3. Pets are an issue and if you are allowed to have one, there is usually an extra security deposit required in addition to the standard one. A Hard-News Point of View: You should almost always expect to replace carpet when you have a pet. All pets urinate on carpet, regardless of how well-trained they are or how closely you supervise them. When a pet pees on the carpet, even once, the entire carpet must be replaced.

4. Important: Meet other tenants, especially those living near you. Consider working together on projects, especially if you and others have concerns with apartments and/or landlord.

5. Enjoy your stay.

On Moving Out

1. To protect your deposit, give your landlord two weeks notice before your move-out day. Then call 3-5 days before your move-out to schedule your inspection.

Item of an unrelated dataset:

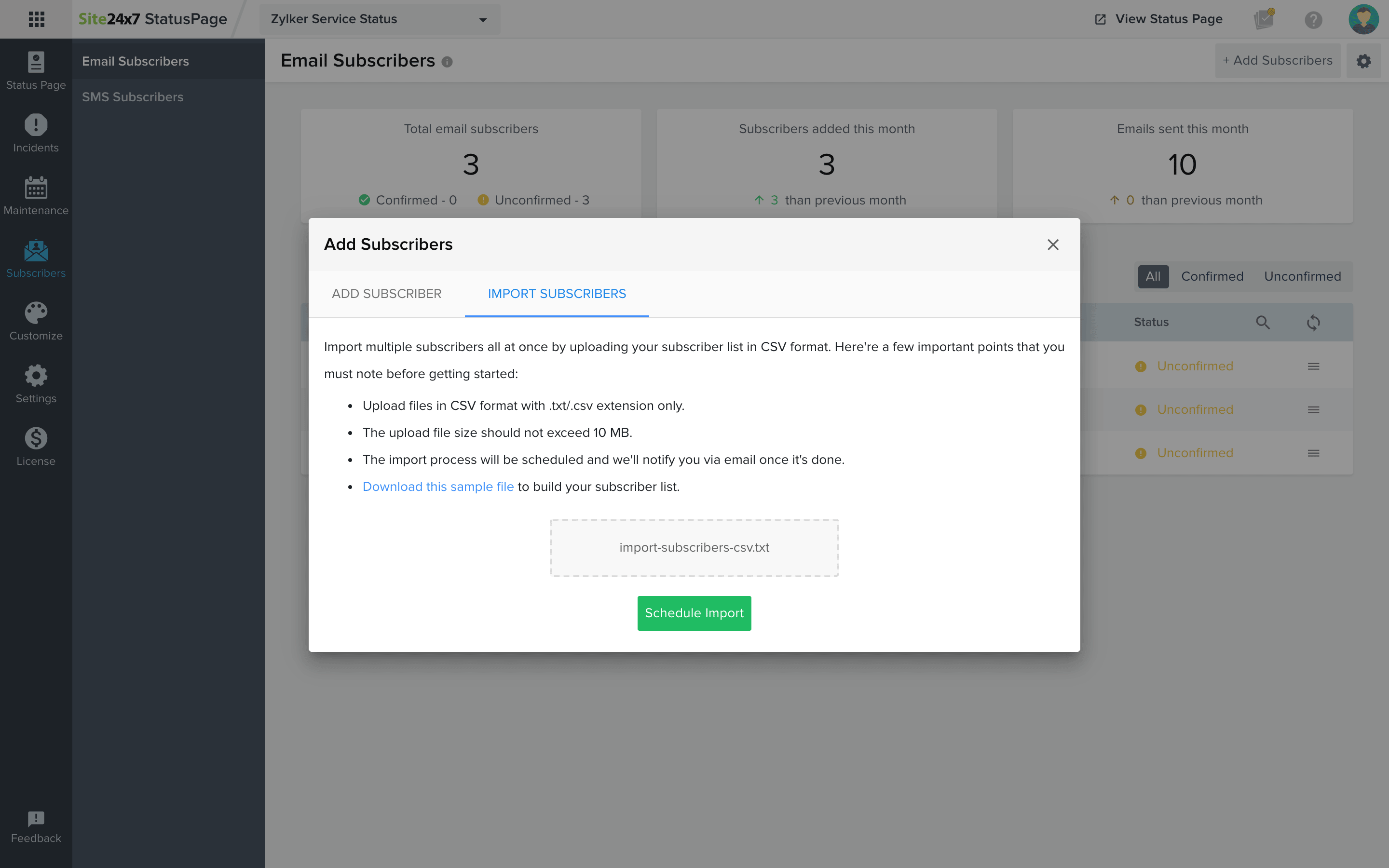Click the search icon in Status column
The height and width of the screenshot is (868, 1389).
1263,322
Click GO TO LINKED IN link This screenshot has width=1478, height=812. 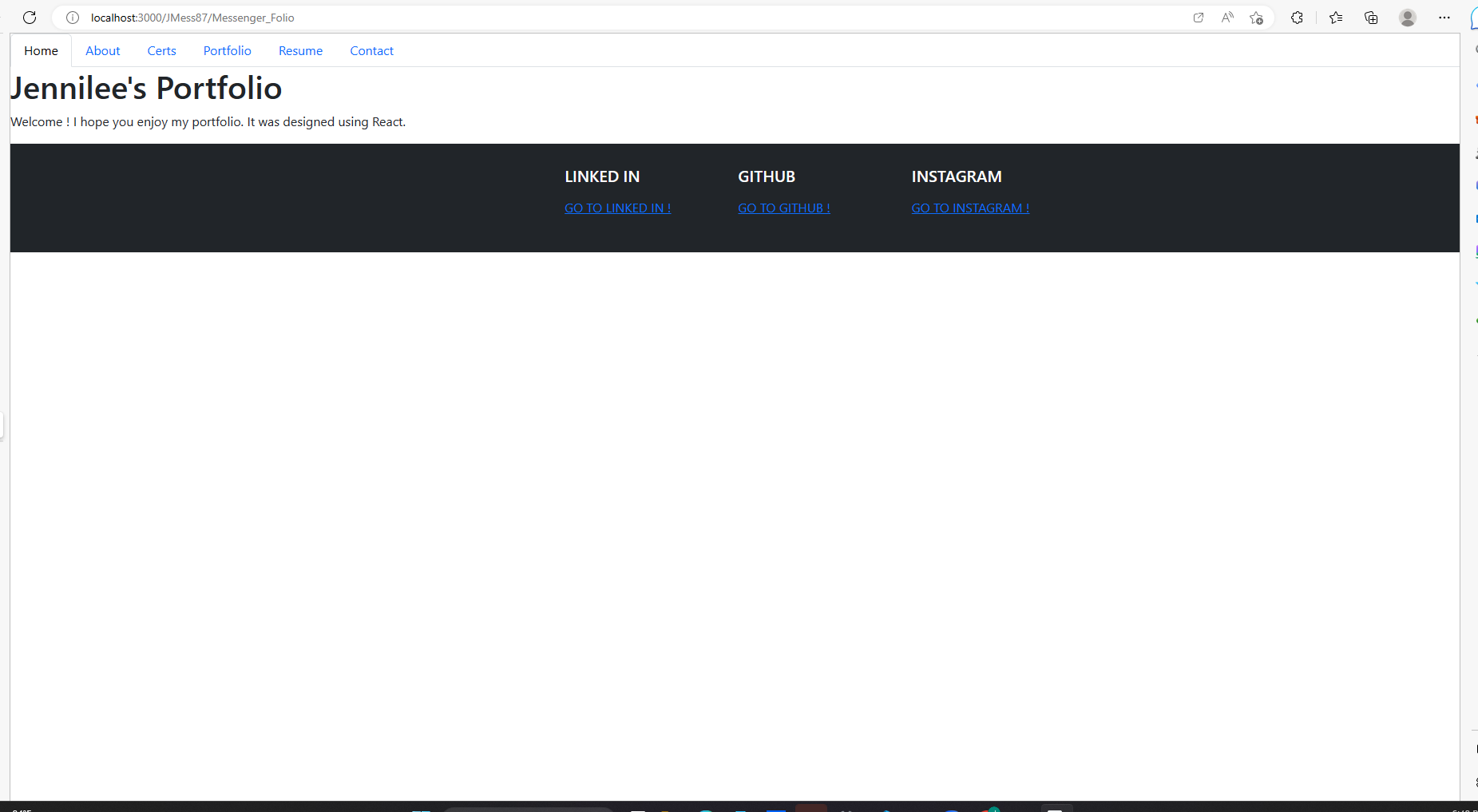click(617, 208)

2. Prior to inspection: * Take pictures of the apartment, especially of areas about which you have expressed concerns. * Ask if the landlord has their check-out list. If so, follow it carefully. * Be sure you are all paid up on rent and arranged utilities. * Clean the apartment very well: See the Long Form for important specifics.

3. The Move-Out Inspection

  • If possible, be sure the inspector is a fully-authorized representative of the landlord. Get their name and number and give your new address so your landlord knows where to send your deposit refund.
  • Whatever the landlord evaluation, especially “all’s well”, get it in writing right then and ask for a written copy within a day.
  • Usually, leave ALL utilities on until your move-out inspection has been completed.
  • Make landlord aware of any damage or issues inside the rental unit.
  • Be sure to reach an understanding with the landlord when keys must be returned, such as right after the inspection, the end of the day after the inspection, or, rarely, the next day.
  • Unless the landlord has alerted you to costs to be deducted from your security deposit, you are entitled to the entire deposit no more than 21 days after turning in your keys.

From the Redundancy Department of Redundancy:
Before the inspection, take pictures of the apartment, especially of areas about which you have expressed concerns.
Security deposits, Evictions, legal and illegal: See the Long Form.